# How to complete this task
Transcribe exactly the lines that fall between the one holding "This screenshot has width=1920, height=991." and the one holding "The width and height of the screenshot is (640, 447).", inclusive, from the entries below.

Collected data entries
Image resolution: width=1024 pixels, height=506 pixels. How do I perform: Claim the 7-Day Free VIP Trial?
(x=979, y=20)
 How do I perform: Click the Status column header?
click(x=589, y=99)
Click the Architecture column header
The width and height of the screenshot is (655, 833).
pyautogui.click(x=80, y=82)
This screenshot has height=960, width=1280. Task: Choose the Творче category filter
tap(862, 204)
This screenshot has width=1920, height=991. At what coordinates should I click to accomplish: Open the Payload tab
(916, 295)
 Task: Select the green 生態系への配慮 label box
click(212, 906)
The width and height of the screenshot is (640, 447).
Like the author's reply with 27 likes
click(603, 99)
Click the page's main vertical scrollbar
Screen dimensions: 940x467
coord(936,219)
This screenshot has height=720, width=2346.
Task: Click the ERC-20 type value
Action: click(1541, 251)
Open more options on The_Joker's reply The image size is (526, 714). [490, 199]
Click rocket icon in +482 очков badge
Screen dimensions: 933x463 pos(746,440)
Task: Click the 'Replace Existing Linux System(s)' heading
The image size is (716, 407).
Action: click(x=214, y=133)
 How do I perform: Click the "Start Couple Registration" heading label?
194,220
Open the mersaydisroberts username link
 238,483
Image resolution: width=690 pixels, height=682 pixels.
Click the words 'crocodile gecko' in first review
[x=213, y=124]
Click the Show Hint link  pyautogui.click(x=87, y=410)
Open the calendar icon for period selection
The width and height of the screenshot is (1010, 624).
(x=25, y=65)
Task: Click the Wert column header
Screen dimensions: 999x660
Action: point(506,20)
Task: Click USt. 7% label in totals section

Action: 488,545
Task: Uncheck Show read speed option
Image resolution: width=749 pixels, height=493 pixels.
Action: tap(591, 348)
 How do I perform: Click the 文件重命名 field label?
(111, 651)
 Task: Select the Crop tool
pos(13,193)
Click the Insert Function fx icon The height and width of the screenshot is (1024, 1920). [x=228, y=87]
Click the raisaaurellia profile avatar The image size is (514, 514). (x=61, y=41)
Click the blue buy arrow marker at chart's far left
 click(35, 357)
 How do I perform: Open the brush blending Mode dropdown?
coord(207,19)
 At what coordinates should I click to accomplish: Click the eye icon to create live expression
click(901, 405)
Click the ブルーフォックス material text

# Finished exercise
This screenshot has width=1920, height=991. At what coordinates should I click to accomplish: Open the Payload tab
(916, 295)
 Task: Select the green 生態系への配慮 label box
click(212, 906)
The width and height of the screenshot is (640, 447).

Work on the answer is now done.